夏(8月): 秋田竿燈まつりは最大の見どころ。240本を超える竿燈が夜空に浮かぶ光景は圧巻で、期間中は川反通り周辺でも連動したライトアップが実施されます。 秋(10〜11月): 角館・武家屋敷の紅葉ライトアップが開催。モミジやイチョウが夜間照明に照らされ、日中とは異なる深い色彩を見せます。 冬(1〜2月): 横手のかまくら祭りや角館武家屋敷通りの雪灯籠まつりが代表格。雪明かりに包まれた石畳は、秋田の冬にしか体験できない幻想的な風景です。千秋公園でも冬季限定のイルミネーションイベントが開催されます。
最新のイベント日程は秋田観光コンベンション協会の公式サイトで確認することをおすすめします。
ナイトツアーの持ち物と参加前の注意事項
夜の秋田を楽しむために、事前準備を整えておきましょう。
服装: 夜間は日中より気温が5〜10℃以上下がるため、重ね着できる羽織を必ず持参してください。特に田沢湖畔は標高が高く湖からの風が冷たいため、夏でも薄手のダウンやフリースが重宝します。冬季は手袋・マフラー・カイロが必携です。
足元: 夜道は段差や砂利が見えにくいため、ヒールの高い靴は避け、ソールが厚く安定したスニーカーや登山シューズで参加してください。角館の石畳は濡れると滑りやすいので注意が必要です。
機材と照明: 星空観察ツアーではスマートフォンの画面光が暗順応を妨げます。観察前30分はなるべく明るい画面を見ないようにし、使用する際は画面輝度を最低に設定するか機内モードにしてください。懐中電灯は赤色フィルター付きのものが推奨されており、ツアー会社でレンタル可能です。
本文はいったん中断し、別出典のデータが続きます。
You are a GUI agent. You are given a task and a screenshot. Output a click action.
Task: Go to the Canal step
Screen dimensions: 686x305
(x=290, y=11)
アクセス: 秋田空港から市内まで車で約40分、秋田新幹線で東京から約4時間。到着当日の夜からナイトツアーに参加できるので、旅程の初日から秋田の夜を存分に堪能できます。角館へは秋田新幹線または秋田内陸縦貫鉄道でアクセス可能。田沢湖へは角館からバスで約30分です。予約は各ツアー会社の公式サイトまたは秋田の宿泊施設のフロントで受け付けていることが多いため、到着前にオンラインで抑えておくと安心です。